## Task prompt
Copy the lines of the entries exactly, from the opening one to the one holding "Click the flask", and leave out everything after.

## Recorded data
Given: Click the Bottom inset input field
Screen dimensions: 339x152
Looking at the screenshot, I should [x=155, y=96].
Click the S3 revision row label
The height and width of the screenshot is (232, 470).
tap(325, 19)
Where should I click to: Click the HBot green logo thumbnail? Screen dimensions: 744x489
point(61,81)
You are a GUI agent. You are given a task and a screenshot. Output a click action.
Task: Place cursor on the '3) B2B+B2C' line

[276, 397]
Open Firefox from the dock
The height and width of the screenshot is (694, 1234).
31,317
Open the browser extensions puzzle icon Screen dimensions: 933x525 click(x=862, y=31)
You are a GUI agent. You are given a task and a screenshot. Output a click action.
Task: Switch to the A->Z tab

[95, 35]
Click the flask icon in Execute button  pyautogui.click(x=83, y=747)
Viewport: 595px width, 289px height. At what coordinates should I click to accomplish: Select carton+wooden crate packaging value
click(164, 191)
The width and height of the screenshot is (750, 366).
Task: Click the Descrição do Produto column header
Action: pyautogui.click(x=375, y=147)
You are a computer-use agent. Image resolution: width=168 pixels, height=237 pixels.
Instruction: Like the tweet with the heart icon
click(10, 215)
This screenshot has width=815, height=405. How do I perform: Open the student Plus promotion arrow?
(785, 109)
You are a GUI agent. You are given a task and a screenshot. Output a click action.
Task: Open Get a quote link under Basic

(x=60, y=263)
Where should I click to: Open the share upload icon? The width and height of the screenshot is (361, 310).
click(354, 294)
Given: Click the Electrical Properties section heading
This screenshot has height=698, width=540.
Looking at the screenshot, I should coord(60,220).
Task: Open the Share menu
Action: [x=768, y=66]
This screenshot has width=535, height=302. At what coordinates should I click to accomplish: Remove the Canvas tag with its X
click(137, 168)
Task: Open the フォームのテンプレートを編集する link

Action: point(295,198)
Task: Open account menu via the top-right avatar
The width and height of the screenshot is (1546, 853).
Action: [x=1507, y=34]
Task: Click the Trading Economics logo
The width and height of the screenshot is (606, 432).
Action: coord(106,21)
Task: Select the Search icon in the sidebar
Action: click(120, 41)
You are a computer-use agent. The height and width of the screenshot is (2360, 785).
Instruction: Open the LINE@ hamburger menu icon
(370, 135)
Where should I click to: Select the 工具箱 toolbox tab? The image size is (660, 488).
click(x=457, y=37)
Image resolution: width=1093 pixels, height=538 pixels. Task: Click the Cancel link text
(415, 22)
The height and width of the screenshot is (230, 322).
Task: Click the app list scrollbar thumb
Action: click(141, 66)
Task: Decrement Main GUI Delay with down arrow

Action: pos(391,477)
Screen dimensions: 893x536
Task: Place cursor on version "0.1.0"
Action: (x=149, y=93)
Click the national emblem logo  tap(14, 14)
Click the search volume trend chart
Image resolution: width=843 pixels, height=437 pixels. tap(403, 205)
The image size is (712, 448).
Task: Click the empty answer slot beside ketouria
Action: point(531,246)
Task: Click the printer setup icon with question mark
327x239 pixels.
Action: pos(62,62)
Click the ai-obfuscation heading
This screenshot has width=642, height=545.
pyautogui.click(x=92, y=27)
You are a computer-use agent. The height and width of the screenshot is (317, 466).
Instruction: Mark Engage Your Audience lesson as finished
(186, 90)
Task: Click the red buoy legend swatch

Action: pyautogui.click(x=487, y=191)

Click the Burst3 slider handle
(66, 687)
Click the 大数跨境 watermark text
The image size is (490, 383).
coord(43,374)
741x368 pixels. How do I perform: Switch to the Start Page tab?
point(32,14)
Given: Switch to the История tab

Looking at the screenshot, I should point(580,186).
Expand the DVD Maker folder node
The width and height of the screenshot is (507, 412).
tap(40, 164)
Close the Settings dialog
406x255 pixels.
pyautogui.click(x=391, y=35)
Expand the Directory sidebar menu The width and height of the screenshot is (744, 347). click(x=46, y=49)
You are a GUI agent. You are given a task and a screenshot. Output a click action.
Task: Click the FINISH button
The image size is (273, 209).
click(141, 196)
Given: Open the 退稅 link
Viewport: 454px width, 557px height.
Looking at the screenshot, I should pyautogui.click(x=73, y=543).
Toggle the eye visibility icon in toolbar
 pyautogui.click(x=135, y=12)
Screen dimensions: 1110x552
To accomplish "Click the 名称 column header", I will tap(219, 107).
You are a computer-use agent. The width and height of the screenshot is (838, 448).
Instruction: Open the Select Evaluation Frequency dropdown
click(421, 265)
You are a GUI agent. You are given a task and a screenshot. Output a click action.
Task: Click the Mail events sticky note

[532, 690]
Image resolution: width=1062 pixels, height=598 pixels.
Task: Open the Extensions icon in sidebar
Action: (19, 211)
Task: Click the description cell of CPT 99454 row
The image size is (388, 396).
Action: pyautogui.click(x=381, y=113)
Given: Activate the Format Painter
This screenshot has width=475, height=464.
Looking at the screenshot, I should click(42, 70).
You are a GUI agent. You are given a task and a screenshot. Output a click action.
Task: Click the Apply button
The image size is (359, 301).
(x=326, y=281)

## Solution for this exercise
Given: Click the Bottom inset input field
Screen dimensions: 339x152
Looking at the screenshot, I should [x=155, y=96].
Click the S3 revision row label
The height and width of the screenshot is (232, 470).
tap(325, 19)
Where should I click to: Click the HBot green logo thumbnail? Screen dimensions: 744x489
point(61,81)
You are a GUI agent. You are given a task and a screenshot. Output a click action.
Task: Place cursor on the '3) B2B+B2C' line

[276, 397]
Open Firefox from the dock
The height and width of the screenshot is (694, 1234).
31,317
Open the browser extensions puzzle icon Screen dimensions: 933x525 click(x=862, y=31)
You are a GUI agent. You are given a task and a screenshot. Output a click action.
Task: Switch to the A->Z tab

[95, 35]
Click the flask icon in Execute button  pyautogui.click(x=83, y=747)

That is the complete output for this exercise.